It was in that sense, that Franklin, Washington, Hamilton, John Quincy Adams, Abraham Lincoln, and Franklin Roosevelt, led in providing our republic those instruments of greatness expressed in the Declaration of Independence; the Federal Constitution with the unique spark of genius of its fundamental law, the Preamble; our unique American economic system for design of political-economy; our unification as a continental nation; and, our leading role in mustering the bold economic recovery of 1933-1945, which enabled us to lead the way in destroying the menace of Hitler, and to define the potential for a new great order of affairs among perfectly sovereign nation-states, which we have yet to bring into actuality still today.

It is in that image of the bare bones of our unique quality of historical existence, as a republic in the commonwealth tradition, that we may define the proper outlines of the only durably competent system of political-economy which the world as a whole would not simply copy, but whose principles it must consider, a system which is to be examined as offering a model clinical expression of the principles which must order a new system of global cooperation among a world of sovereign nation-state republics, as Franklin Roosevelt had intended this, freeing the planet from imperialism and colonialism, had he not died when he did.

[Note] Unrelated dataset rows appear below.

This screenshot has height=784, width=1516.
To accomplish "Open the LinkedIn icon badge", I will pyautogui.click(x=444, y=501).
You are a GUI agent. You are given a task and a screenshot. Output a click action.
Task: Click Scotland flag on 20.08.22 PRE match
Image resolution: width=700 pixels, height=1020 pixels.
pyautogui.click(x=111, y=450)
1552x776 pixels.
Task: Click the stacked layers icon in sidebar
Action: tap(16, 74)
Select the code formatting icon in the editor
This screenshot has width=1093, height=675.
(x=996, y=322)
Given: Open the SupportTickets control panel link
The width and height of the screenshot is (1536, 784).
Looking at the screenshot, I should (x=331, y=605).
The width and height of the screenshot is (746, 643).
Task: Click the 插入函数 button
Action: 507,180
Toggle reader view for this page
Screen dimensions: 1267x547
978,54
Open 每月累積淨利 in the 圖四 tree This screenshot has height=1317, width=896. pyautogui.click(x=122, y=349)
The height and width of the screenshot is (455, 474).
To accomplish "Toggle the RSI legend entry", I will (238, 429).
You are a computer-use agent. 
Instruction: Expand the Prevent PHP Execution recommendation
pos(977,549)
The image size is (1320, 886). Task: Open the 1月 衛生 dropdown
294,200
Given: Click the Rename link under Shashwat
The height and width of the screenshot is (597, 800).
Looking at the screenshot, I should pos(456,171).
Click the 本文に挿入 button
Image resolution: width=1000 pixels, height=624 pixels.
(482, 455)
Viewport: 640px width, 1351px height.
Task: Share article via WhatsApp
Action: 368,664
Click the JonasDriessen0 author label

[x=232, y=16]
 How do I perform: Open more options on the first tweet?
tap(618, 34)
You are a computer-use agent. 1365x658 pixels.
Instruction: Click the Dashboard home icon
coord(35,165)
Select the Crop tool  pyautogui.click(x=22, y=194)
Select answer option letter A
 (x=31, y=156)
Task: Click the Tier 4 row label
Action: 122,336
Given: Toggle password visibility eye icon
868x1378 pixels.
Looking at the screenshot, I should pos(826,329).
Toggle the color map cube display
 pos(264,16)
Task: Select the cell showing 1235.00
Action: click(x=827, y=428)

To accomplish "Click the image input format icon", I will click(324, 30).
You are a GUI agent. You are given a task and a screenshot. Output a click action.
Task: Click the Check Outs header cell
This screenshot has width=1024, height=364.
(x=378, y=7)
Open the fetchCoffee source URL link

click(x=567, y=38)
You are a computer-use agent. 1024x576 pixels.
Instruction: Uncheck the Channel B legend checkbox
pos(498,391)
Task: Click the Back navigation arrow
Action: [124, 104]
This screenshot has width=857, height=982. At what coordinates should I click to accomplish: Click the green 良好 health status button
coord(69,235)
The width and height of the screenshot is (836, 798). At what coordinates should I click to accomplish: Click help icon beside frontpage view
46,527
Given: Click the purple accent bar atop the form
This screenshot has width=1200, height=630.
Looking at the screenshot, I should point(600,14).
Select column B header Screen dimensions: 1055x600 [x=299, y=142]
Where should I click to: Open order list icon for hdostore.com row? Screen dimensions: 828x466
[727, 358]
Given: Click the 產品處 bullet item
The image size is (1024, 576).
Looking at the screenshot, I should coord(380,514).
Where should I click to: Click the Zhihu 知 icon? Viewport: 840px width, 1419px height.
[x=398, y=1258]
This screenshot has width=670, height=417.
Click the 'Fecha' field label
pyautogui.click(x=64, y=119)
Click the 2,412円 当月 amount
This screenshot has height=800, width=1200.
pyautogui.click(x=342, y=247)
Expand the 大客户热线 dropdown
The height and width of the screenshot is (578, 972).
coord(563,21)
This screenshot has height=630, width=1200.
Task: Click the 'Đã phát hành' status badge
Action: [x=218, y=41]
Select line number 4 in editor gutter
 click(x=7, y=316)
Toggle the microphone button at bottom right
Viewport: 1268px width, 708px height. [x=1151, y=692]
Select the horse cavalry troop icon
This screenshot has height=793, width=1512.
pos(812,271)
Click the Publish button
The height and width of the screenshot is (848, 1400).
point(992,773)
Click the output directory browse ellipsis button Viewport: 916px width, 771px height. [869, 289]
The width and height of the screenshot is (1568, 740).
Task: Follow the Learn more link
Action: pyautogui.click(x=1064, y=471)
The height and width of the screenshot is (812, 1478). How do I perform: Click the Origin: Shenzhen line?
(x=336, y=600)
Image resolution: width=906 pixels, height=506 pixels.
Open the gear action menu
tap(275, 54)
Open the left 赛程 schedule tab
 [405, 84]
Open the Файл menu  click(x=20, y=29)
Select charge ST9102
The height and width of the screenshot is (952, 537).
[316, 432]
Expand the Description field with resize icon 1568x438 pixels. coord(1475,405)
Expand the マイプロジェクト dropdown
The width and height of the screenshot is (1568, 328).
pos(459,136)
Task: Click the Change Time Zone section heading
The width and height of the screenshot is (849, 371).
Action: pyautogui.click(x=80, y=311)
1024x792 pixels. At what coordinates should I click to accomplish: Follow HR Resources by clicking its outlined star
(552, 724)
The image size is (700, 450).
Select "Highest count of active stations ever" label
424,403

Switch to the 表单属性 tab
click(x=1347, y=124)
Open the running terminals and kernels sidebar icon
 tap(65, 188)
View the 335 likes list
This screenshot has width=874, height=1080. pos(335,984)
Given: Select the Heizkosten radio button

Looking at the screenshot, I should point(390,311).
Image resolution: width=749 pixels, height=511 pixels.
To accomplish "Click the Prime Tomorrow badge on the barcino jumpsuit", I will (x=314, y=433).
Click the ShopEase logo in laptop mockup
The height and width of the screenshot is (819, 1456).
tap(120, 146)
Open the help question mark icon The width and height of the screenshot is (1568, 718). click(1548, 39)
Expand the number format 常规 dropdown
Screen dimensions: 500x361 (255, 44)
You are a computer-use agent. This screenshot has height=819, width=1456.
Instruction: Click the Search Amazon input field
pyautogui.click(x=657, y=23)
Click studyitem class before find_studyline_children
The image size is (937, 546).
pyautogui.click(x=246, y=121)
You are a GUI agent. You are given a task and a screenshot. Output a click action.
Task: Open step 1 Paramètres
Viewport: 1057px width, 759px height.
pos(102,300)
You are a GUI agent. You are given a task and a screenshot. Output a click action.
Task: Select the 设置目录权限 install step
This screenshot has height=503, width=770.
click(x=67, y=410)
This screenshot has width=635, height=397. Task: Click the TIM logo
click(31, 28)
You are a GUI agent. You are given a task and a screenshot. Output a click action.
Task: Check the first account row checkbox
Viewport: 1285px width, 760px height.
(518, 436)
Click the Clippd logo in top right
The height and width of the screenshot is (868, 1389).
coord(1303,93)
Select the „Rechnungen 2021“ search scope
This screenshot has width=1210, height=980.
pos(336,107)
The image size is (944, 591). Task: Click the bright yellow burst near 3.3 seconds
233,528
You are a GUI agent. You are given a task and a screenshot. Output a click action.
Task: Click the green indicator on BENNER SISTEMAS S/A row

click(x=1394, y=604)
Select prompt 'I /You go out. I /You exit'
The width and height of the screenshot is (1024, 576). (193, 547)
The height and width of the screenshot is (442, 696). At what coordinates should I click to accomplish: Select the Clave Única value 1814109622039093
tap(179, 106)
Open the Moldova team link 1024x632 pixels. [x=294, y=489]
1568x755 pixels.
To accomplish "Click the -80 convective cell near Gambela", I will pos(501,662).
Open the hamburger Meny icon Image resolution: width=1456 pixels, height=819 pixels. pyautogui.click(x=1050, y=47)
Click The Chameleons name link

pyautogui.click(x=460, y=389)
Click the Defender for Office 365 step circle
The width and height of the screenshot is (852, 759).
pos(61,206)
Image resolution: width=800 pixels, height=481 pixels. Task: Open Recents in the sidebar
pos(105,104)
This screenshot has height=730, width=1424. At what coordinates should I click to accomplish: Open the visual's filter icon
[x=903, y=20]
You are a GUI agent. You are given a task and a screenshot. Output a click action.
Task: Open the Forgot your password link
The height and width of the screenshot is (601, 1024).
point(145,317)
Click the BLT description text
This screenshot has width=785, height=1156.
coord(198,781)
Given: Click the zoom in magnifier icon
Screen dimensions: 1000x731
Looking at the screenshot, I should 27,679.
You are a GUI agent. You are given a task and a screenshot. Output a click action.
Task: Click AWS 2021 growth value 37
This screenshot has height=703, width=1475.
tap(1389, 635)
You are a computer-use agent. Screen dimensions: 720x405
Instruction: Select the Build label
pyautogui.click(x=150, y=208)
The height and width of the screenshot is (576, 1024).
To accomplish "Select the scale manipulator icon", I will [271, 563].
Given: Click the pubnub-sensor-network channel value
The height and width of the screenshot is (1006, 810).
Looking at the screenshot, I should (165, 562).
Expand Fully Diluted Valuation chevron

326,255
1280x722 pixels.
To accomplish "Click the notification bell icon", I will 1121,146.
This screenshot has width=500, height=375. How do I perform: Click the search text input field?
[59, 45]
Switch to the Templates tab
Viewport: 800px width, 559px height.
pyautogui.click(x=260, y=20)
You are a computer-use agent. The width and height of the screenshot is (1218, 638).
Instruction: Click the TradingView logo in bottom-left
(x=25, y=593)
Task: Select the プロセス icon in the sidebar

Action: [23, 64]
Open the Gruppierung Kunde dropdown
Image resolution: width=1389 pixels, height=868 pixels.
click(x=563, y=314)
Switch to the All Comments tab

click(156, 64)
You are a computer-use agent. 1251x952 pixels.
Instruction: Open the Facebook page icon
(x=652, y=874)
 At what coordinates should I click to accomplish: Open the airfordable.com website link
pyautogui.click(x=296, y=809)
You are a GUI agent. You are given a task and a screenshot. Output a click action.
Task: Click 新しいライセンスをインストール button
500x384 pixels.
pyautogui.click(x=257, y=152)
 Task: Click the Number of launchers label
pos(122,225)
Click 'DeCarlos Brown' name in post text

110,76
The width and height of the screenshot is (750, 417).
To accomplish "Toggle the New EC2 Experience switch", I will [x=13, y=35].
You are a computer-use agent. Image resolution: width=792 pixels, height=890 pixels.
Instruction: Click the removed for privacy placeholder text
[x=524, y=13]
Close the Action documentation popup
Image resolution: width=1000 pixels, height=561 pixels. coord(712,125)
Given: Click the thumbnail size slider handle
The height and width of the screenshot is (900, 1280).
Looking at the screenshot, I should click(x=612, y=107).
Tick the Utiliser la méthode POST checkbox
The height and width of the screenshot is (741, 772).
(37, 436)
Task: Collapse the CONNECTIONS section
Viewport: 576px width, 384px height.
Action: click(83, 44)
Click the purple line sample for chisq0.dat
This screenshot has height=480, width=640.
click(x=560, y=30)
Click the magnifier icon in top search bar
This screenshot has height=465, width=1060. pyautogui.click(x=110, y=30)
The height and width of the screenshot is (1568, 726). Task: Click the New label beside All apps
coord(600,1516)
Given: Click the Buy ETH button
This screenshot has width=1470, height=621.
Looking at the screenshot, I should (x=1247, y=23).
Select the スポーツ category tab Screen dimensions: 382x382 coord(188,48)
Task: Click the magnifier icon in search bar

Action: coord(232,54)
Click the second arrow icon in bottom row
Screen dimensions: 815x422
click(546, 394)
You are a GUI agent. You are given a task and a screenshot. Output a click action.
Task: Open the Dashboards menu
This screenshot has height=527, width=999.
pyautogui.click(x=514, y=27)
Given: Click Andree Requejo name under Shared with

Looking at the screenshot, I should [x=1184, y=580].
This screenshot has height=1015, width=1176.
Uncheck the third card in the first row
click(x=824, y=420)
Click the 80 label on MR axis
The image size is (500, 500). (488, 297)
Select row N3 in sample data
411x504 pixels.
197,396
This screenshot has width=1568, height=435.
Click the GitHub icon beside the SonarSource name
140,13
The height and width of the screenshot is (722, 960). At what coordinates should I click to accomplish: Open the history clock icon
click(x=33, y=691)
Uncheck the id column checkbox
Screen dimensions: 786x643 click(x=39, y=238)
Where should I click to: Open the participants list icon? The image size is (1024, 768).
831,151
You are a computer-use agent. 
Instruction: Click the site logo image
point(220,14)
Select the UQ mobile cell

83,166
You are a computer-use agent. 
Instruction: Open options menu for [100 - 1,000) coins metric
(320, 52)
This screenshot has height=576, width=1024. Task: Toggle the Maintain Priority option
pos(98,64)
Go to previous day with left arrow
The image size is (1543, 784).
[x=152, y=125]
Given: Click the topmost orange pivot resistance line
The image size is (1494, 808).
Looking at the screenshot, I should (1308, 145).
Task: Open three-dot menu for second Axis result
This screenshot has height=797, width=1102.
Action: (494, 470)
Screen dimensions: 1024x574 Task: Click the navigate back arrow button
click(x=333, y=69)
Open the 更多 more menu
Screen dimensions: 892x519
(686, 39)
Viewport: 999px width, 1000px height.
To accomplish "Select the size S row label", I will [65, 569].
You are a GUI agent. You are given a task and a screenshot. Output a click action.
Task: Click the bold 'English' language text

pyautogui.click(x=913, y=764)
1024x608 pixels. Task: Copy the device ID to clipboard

The principles of that American System of political-economy, if served, provide the basis for establishing and maintaining an economy which need never fall into a depression of its own making. Only "outside factors," such as hostile acts of nature, or foreign powers, could bring on an economic crisis as such. However, a sound economy can never be designed to operate on "autopilot." No economy will survive, free of self-inflicted disasters, unless it develops through adoption of scientific and technological improvements, based on the continuing discovery and use of new physical principles. No form of economy which ever existed, which operated on the basis of a virtual policy of "zero technological growth," could avoid a self-inflicted, catastrophic collapse, or ever has, in the known history of mankind to date.

No other factor, but obstruction, or even banning of what are defined physically as capital-intensive modes of realizing scientific and technological stagnation, could promote, as "globalization" does, the desired, morbid effect produced by the intellectual and moral degenerates who oppose a permanent commitment to science-intensive, capital-intensive economic progress. This means that we must maintain a constant emphasis on increasing the level of "energy-flux density," per capita, and per square kilometer, through the territory of the national economy as a whole.

I have emphasized repeatedly, in the past, that our republic was created, largely, by emigration from Europe, by Europeans whose intention was to bring the best ideas of modern Europe into a new continent, where the essential European principles of a truly republican republic could be planted at a relatively safe distance from the evils of an oligarchical legacy which still polluted Europe itself.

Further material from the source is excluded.